The Comté Cheese

Comté is a Franche-Comté cheese made from unpasteurized cow's milk. It is a flat, circular cheese containing about 45% of fat. With a brown, dusty rind and a yellow-pale inside, the Comté is a very mild and a bit sweet French cheese.


You will normally never buy a whole Comté cheese as they are huge discs of about 20 centimetres in diameter. Comte is always sold in slices. The Comté cheese was first produced in the 12th century in France.

This French cheese is the most produced AOC cheese in France. AOC means that the quality of the production process and the taste of the produce are outstanding, that strict hygiene rules are observed and that the gastronomic product is authentic.

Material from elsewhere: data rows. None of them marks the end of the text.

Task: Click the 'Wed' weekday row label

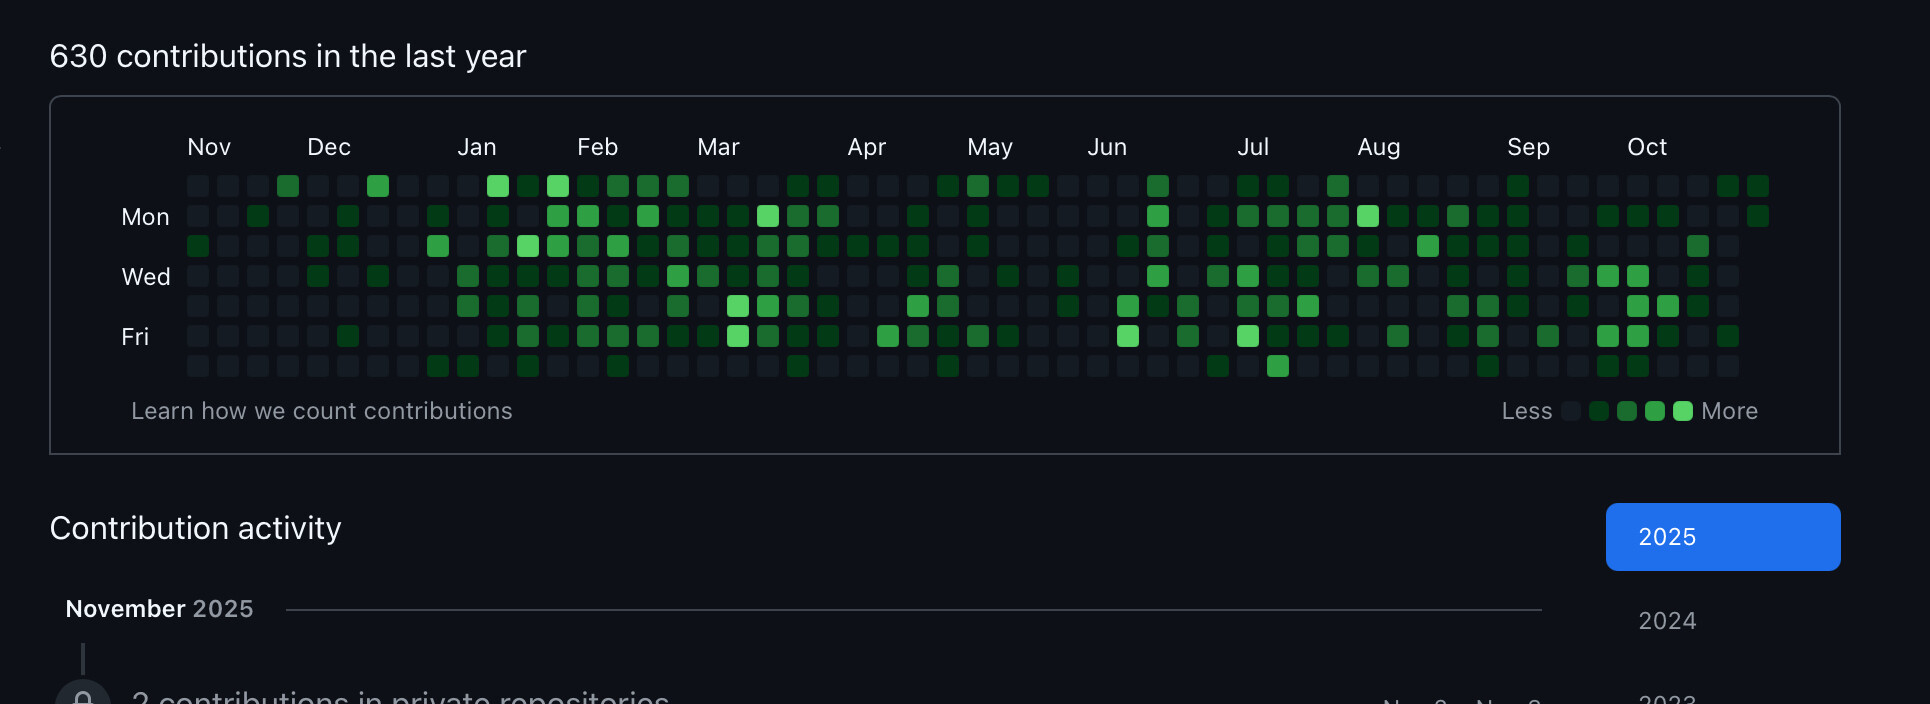Action: [x=146, y=277]
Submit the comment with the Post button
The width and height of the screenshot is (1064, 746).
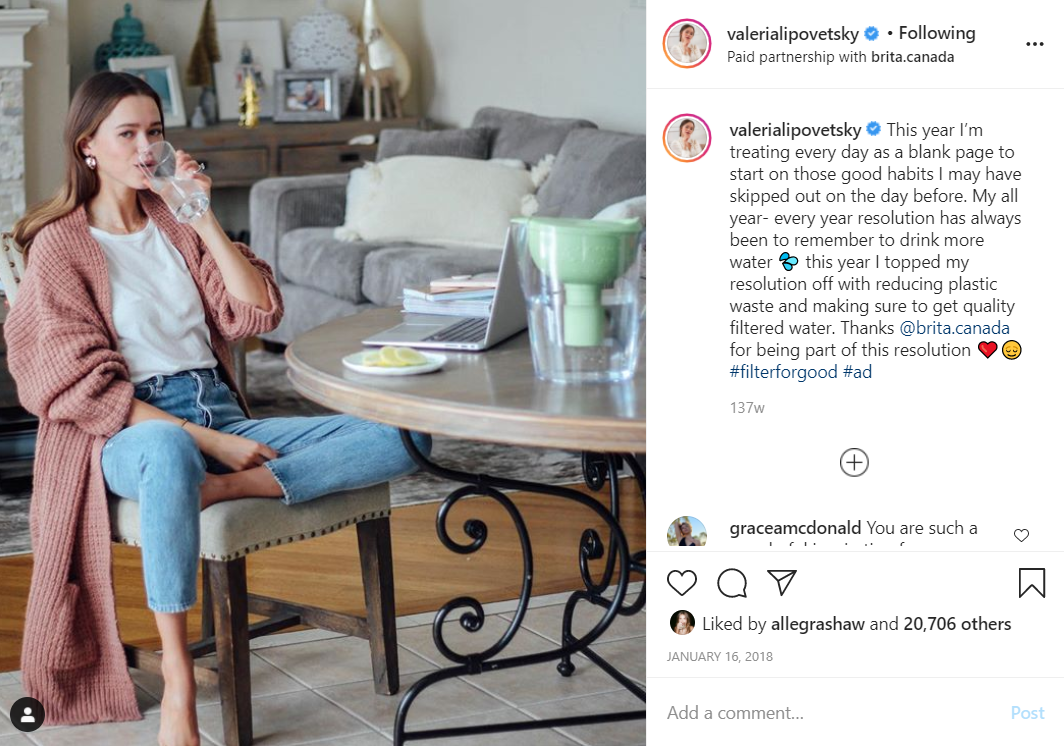click(x=1027, y=713)
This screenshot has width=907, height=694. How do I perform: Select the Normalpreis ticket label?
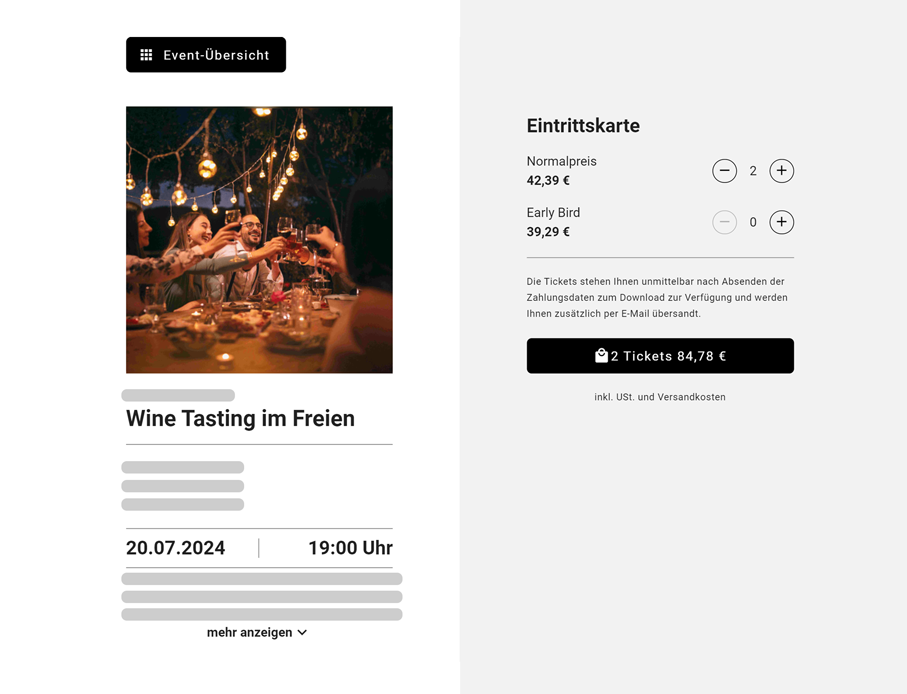tap(561, 161)

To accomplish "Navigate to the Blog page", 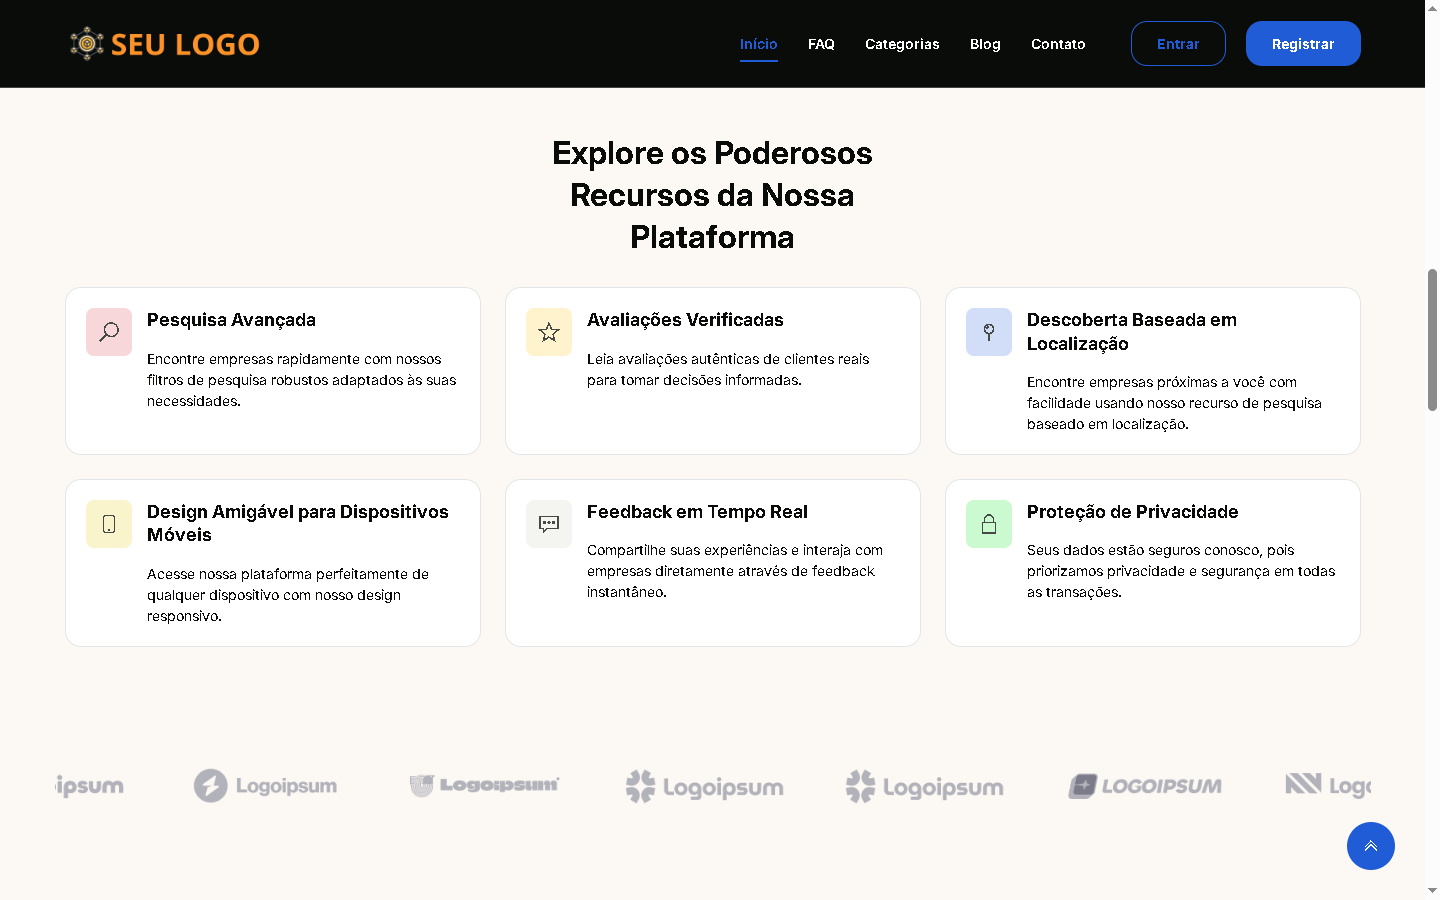I will [985, 44].
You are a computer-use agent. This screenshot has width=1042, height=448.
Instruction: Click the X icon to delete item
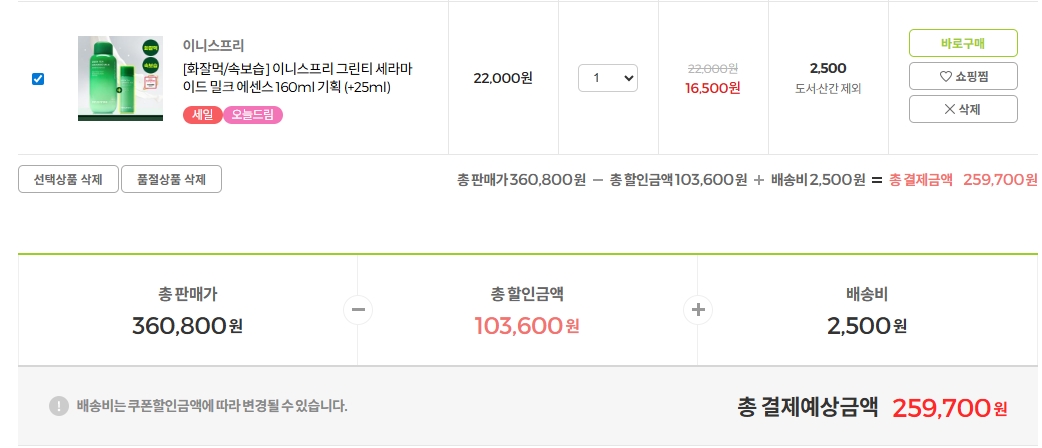(x=950, y=109)
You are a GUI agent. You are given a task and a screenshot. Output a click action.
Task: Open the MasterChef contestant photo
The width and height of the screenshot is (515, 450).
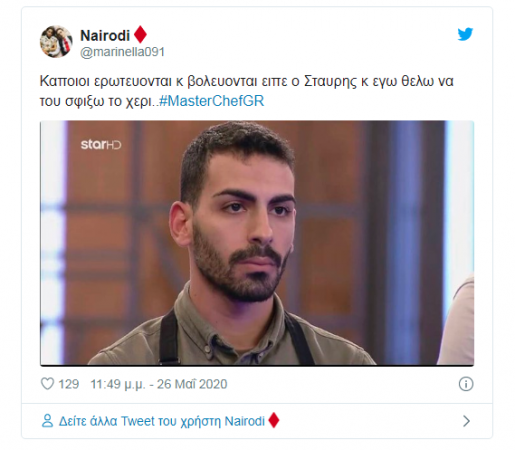257,243
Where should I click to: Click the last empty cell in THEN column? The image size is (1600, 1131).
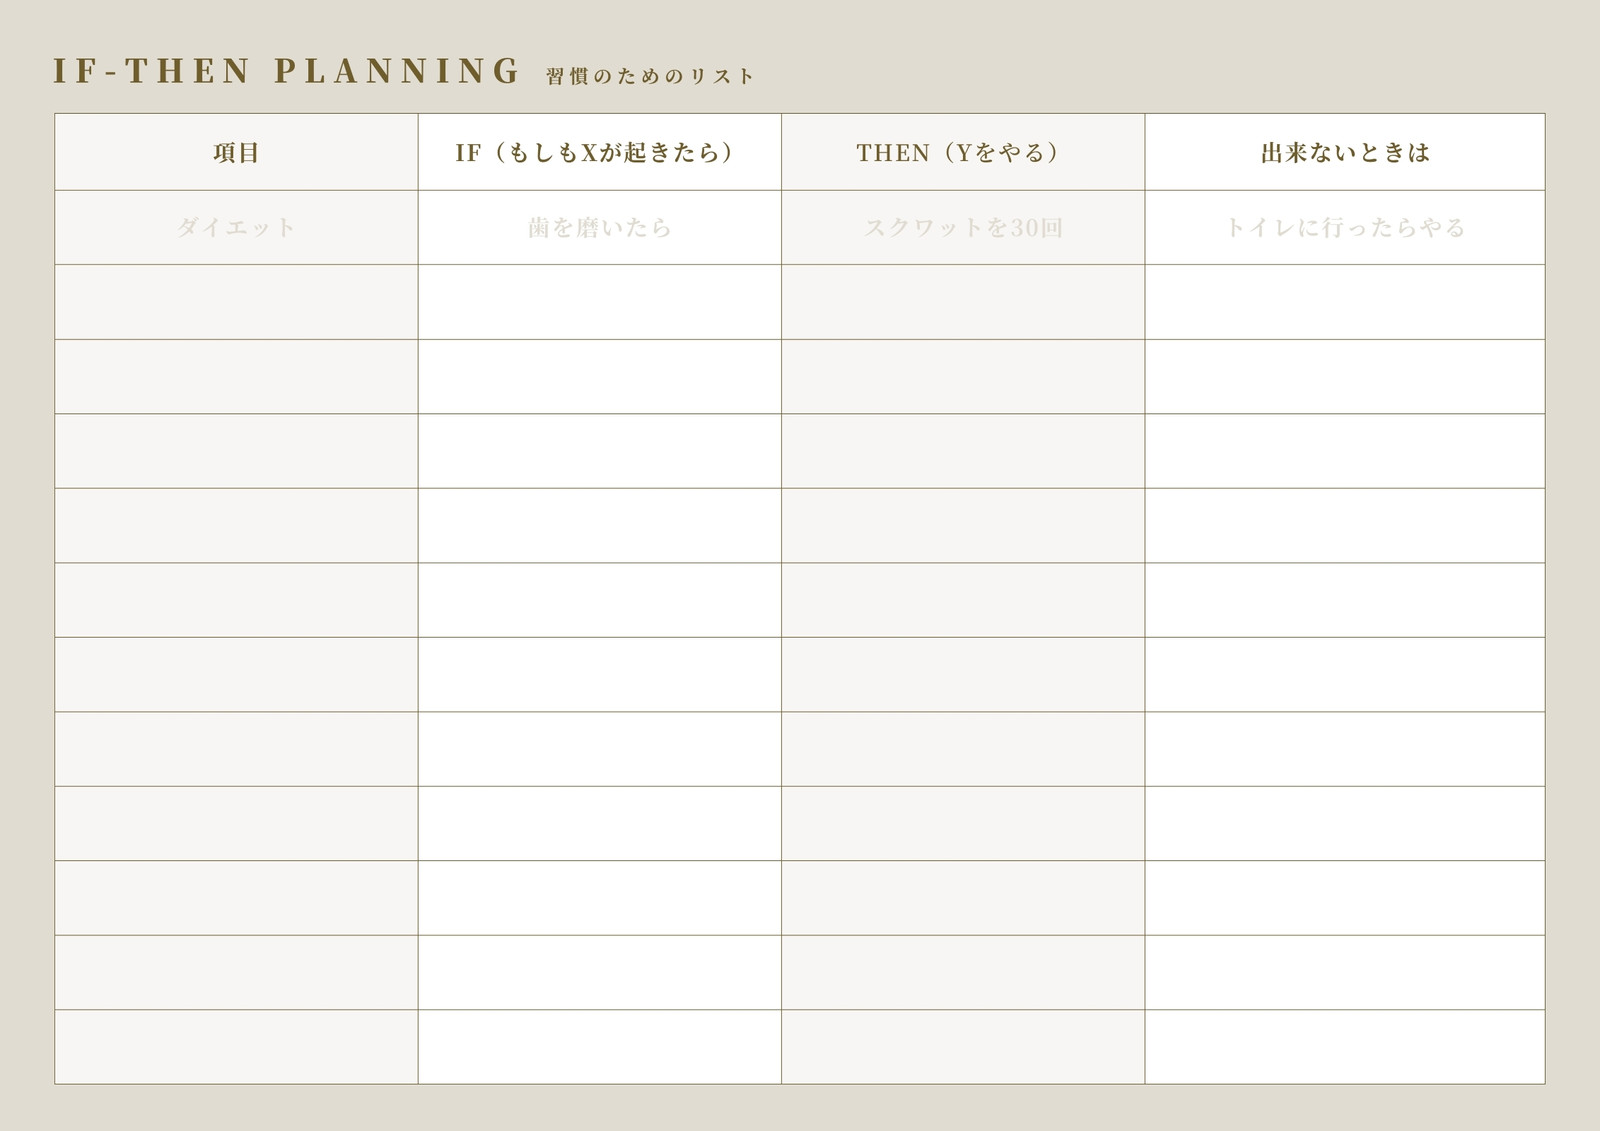[963, 1047]
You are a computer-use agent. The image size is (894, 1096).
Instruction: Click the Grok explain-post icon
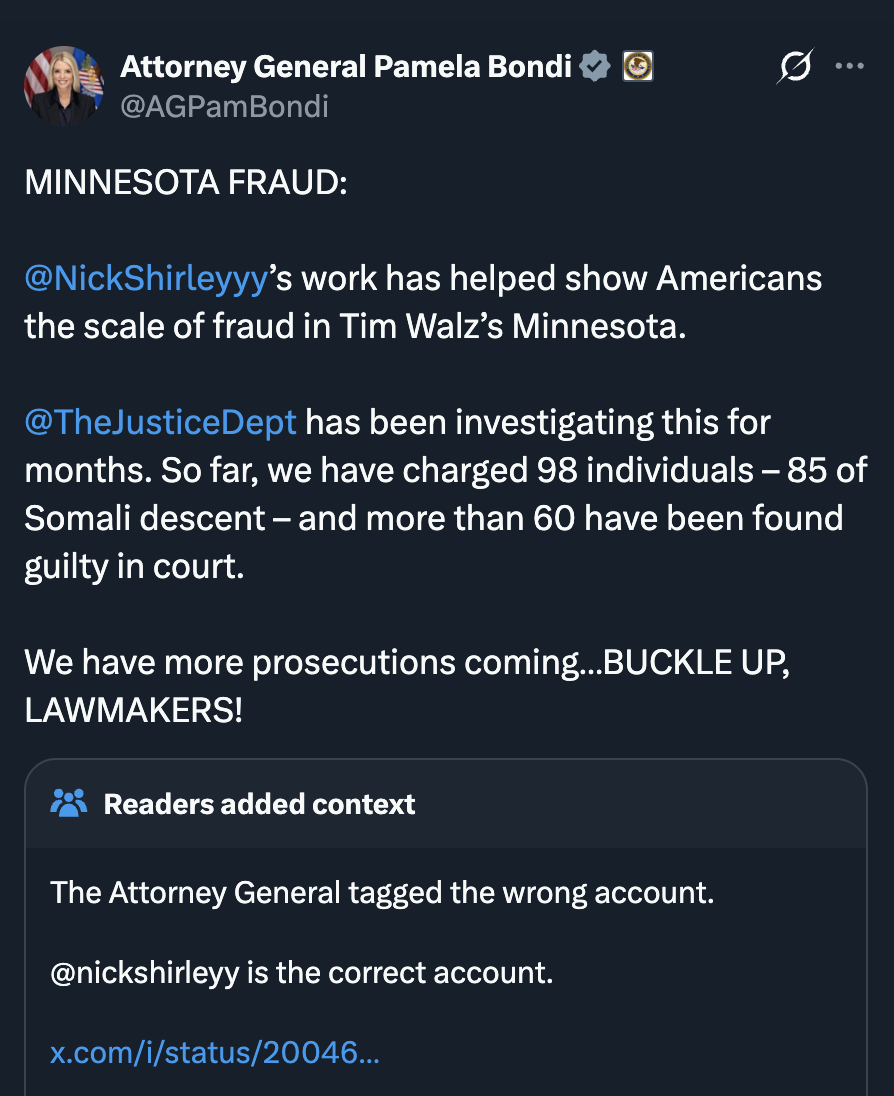(x=794, y=67)

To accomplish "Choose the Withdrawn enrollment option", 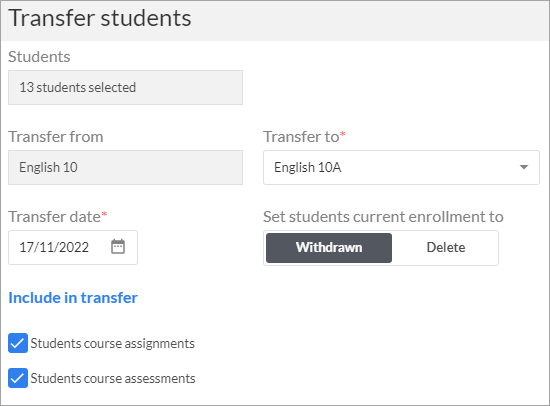I will pos(329,248).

In this particular case, the AOC label also ensures that only milk from Montbéliarde cows is used. The cows’ conditions of living are also controlled: a minimum space of one hectare is demanded and cows are fed natural and fresh food. Temperatures for the heating of the milk are limited too. Many other rules ensure the outstanding quality of the Comté.

To produce Comté, milk is gently warmed in copper vats, an agent is added later to make the milk coagulate. It is then heated again for half an hour and placed into a mould for the whey to be pressed out. After some hours the mould is opened and the cheese is left to mature in cellars for months.

The cheese then receives daily care by Maitres-Affineurs (ripening specialists) and remains for 4 to 18 months in a cellar. The cheeses that have undergone the longest ripening are very sought-after.

The Comte is graded: each cheese receives a mark according to its outside and inside appearance, the quality of its rind, its texture and its taste. Cheeses with lower marks do not receive the Comté name. Thus watch out for the cheeses with a bell symbol, being the best Comté cheeses that exist.